Guide

Roll back a website change safely

Use a safe rollback workflow for website errors by preserving evidence, restoring the smallest change, and verifying recovery.

When to use this guide

Use this when an error appeared soon after a code deploy, plugin update, content migration, DNS edit, server config change, or cache purge. A rollback should reduce risk while keeping enough evidence to find the root cause later.

Before you roll back

  • Capture the failing URL, status code, logs, and current version identifiers.
  • Check whether the issue affects one path, one platform, or the whole site.
  • Tell active editors or deployers to pause changes until the rollback is complete.

Steps

  1. Identify the smallest reversible change. Prefer reverting one plugin, one deployment, one config file, or one DNS record over rolling back unrelated work.
  2. Check for database or schema coupling.
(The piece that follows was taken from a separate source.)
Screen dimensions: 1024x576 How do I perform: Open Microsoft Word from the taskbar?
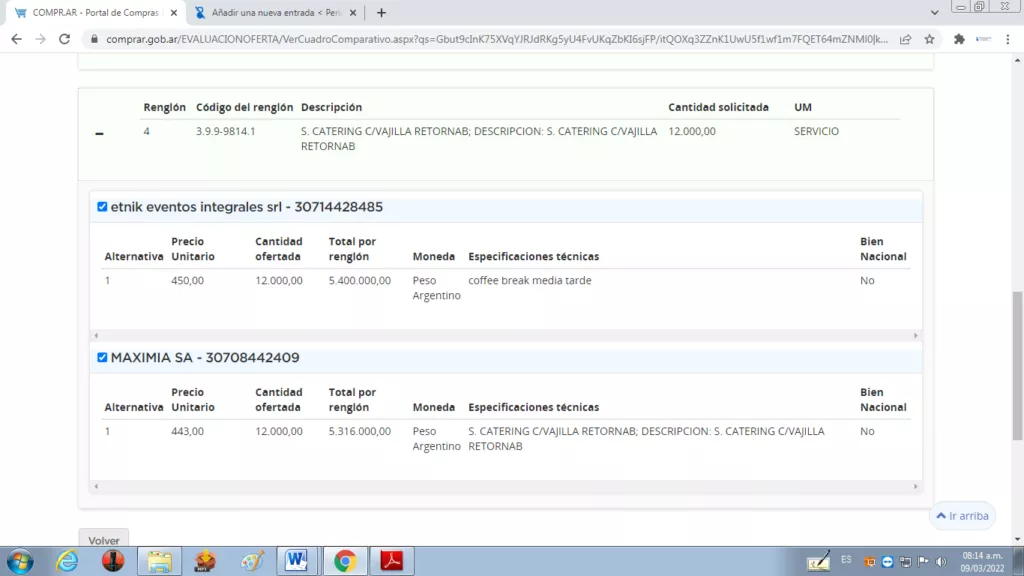pyautogui.click(x=297, y=561)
If the deployment included migrations, confirm whether the previous application version can run against the current database.
  3. Take a fresh backup or snapshot. Even when rolling back, preserve the current state so you can compare files, settings, and database rows afterward.
  4. Apply the rollback in the owner system. Use your deploy tool, hosting panel, version control, or plugin manager. Avoid manual edits that bypass the normal source of truth.
  5. Clear only the caches affected by the change. Purge page cache, object cache, CDN cache, or browser-facing assets only as needed.
  6. Watch logs while testing. Confirm the original error stops and no new 404, 500, 502, or redirect loop appears.

Verify

Check the broken URL, a known-good URL, admin access, search or checkout flows if relevant, and the server logs. A safe rollback restores the failing path without introducing broader errors.

Rollback the rollback

If the rollback does not help, return to the captured current state or continue with layer-by-layer diagnosis. Do not stack multiple blind rollbacks without recording each change.

Review notes

Last reviewed
2026-05-05
Reviewed by
FaultForge Editorial Team, Web operations reviewer
Tested on

HTTP status checks, access and error log review, server response headers, recent deployment review, and safe rollback verification.